Wednesday, May 21, 2014
Landmarking advocates vs. real estate interests
Major players on both sides of the long-running debate over the future of landmarking in New York City repeatedly butted heads at a forum Tuesday morning, but on one thing they surprisingly agreed: The landmarking process itself is in sore need for reform and improvement.
For decades the city's development community has complained about a range of issues regarding the city Landmarks Preservation Commission's operations, including an extreme lack of certainty about timeframes of the decision-making process—some items have been under consideration for decades—as well as the commission's criteria for either designating a building or a district as historic. But since the election of Mayor Bill de Blasio, who has focused on increased housing development—particularly the affordable variety—that process has come under heightened scrutiny. It comes as the mayor's choice to chair the commission, Meenakshi Srinivan, is about to take over the commission, and perhaps suggest changes of her own.
But other than a common desire to make some fixes to the commission, including possibly paying its volunteer commissioners in order to bring a higher degree of professionalism, the forum was largely dominated by drastically different viewpoints.
Ms. Breen and the Municipal Art Society's Ronda Wist argued that far from hindering the city's economic advancement, landmarking is a plus not just for drawing tourists but also new hi-tech firms. Both noted that older, quirky buildings not modern glass-box office buildings are in high demand from young tech companies and their employees.

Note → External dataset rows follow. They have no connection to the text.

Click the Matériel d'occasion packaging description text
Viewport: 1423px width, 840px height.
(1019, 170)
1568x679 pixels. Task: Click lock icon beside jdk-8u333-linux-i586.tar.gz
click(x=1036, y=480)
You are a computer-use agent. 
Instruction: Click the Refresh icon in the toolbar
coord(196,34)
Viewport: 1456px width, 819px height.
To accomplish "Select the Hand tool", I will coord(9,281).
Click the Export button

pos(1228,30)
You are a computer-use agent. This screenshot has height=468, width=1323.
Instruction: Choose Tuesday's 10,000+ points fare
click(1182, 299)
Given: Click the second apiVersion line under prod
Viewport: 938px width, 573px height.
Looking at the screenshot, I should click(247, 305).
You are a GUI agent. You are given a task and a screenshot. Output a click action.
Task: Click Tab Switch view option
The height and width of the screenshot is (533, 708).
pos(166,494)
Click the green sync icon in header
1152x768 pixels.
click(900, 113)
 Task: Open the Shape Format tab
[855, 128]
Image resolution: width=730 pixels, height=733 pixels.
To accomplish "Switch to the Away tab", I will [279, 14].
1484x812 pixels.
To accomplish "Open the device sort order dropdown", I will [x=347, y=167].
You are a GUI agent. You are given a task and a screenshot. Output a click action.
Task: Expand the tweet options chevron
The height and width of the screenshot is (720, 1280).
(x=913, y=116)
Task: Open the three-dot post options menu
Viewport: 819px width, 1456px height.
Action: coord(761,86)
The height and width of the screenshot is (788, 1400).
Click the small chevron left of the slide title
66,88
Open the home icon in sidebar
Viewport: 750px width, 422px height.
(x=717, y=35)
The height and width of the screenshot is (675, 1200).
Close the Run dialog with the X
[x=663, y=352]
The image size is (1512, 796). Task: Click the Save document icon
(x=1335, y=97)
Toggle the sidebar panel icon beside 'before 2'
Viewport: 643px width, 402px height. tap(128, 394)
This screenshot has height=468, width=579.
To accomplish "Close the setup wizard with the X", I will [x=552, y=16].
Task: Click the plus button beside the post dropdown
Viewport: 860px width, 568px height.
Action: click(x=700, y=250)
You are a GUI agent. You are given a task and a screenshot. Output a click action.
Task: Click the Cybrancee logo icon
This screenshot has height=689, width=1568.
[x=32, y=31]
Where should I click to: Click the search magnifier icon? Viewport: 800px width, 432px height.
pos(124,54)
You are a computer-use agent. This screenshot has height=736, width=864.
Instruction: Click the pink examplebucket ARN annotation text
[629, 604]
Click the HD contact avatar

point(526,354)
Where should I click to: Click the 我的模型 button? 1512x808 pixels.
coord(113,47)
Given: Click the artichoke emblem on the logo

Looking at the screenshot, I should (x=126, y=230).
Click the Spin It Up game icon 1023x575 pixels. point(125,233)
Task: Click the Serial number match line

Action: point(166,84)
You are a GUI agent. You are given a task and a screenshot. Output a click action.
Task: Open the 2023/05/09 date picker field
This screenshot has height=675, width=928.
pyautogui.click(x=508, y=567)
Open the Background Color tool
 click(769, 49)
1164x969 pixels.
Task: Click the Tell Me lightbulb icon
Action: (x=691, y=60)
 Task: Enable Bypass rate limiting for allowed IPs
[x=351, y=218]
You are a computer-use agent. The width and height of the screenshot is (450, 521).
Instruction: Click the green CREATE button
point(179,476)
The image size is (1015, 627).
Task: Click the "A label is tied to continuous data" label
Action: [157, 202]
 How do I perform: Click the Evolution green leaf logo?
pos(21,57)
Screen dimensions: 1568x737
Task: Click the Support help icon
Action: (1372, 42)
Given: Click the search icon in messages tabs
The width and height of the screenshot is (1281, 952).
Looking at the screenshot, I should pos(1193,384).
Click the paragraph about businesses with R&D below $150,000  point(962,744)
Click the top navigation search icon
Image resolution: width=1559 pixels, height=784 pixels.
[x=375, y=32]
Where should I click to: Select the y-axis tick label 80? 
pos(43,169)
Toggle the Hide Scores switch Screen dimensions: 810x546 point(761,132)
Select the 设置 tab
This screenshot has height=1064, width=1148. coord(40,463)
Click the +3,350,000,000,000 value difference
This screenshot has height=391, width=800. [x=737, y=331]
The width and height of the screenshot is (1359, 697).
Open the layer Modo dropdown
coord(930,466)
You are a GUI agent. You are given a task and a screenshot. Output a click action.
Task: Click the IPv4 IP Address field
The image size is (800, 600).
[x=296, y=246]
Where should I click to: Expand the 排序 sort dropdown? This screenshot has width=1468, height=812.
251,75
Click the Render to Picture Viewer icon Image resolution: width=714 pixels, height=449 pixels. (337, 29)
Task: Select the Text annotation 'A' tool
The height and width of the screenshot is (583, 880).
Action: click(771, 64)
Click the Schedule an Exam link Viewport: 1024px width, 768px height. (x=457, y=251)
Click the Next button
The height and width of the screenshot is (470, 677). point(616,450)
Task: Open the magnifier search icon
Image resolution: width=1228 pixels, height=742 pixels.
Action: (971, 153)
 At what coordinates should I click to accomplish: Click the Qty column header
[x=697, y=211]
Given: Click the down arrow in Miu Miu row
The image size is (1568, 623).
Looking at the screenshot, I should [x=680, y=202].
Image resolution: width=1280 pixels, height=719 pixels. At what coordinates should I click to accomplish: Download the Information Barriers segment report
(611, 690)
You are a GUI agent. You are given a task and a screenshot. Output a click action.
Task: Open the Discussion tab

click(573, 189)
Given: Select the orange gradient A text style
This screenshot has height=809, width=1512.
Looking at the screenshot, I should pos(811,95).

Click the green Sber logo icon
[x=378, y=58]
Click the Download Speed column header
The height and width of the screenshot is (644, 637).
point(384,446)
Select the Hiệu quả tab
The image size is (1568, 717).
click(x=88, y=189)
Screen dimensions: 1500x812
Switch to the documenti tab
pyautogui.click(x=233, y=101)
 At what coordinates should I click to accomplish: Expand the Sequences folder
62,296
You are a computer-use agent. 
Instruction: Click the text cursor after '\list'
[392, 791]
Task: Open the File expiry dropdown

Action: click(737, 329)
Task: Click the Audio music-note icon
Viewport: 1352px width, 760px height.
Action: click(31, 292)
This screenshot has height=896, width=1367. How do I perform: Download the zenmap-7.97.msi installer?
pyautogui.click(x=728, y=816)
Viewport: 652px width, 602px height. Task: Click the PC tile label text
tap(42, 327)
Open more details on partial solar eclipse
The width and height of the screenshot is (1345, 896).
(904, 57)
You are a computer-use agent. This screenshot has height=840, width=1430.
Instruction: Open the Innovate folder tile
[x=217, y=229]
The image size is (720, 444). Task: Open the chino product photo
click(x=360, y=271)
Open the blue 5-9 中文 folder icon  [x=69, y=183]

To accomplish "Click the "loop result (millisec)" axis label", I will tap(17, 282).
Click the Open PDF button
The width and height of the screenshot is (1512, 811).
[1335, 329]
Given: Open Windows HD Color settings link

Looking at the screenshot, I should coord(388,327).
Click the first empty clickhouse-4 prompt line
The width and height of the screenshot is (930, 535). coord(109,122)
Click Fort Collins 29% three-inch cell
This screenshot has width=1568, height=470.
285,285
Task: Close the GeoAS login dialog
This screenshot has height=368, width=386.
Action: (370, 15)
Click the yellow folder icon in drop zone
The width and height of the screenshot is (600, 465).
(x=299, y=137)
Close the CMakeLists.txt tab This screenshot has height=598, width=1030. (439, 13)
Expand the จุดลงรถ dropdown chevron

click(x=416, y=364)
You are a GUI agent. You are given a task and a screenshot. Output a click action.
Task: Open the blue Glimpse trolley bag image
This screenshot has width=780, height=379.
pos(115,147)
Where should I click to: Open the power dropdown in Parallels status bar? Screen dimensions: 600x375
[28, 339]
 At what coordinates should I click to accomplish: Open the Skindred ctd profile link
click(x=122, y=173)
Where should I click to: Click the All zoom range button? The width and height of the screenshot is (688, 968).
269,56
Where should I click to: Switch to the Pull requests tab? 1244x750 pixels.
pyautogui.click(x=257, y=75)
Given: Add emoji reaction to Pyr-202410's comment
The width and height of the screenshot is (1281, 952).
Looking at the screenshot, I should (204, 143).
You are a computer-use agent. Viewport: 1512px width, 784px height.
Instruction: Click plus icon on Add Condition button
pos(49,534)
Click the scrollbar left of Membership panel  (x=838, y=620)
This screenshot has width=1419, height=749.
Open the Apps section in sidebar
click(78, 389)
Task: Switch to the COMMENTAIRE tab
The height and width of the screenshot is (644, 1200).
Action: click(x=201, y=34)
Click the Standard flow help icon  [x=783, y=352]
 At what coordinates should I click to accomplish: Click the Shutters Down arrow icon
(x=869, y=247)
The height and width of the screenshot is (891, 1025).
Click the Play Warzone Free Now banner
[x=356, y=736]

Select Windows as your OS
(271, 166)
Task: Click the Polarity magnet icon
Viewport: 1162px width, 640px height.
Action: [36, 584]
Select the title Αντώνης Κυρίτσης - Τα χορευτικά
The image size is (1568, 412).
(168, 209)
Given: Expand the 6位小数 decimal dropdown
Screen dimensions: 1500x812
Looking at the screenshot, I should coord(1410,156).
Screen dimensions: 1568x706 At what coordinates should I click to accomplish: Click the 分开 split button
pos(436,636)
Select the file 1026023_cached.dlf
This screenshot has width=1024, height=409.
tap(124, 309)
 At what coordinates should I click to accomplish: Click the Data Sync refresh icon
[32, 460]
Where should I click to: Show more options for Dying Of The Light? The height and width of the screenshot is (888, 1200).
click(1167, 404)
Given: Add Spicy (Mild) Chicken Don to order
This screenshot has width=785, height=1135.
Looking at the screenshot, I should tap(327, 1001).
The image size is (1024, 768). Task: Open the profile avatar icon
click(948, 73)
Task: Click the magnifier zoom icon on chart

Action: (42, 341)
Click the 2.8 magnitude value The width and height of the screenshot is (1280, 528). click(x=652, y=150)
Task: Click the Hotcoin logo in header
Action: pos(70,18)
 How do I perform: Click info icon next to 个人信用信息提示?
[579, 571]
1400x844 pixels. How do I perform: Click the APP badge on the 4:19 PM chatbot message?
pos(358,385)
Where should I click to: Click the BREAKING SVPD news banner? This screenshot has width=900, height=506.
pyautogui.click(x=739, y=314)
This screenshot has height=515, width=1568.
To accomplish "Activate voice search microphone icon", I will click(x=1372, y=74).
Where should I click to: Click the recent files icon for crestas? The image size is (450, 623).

On the other side, Mr. Spinola along with Kenneth Jackson, a long-time professor of New York history and social science at Columbia University, as well as Nikolai Fedak, founder and editor of New York YIMBY (Yes In My Back Yard), argued that landmarking can stifle development and economic growth. Mr. Spinola also noted a recent REBNY-commissioned study that concluded that aggressive landmarking was hurting housing development. Among other things, that report found that in the last decade in Manhattan a total of just five units of affordable housing had been constructed in landmarked districts.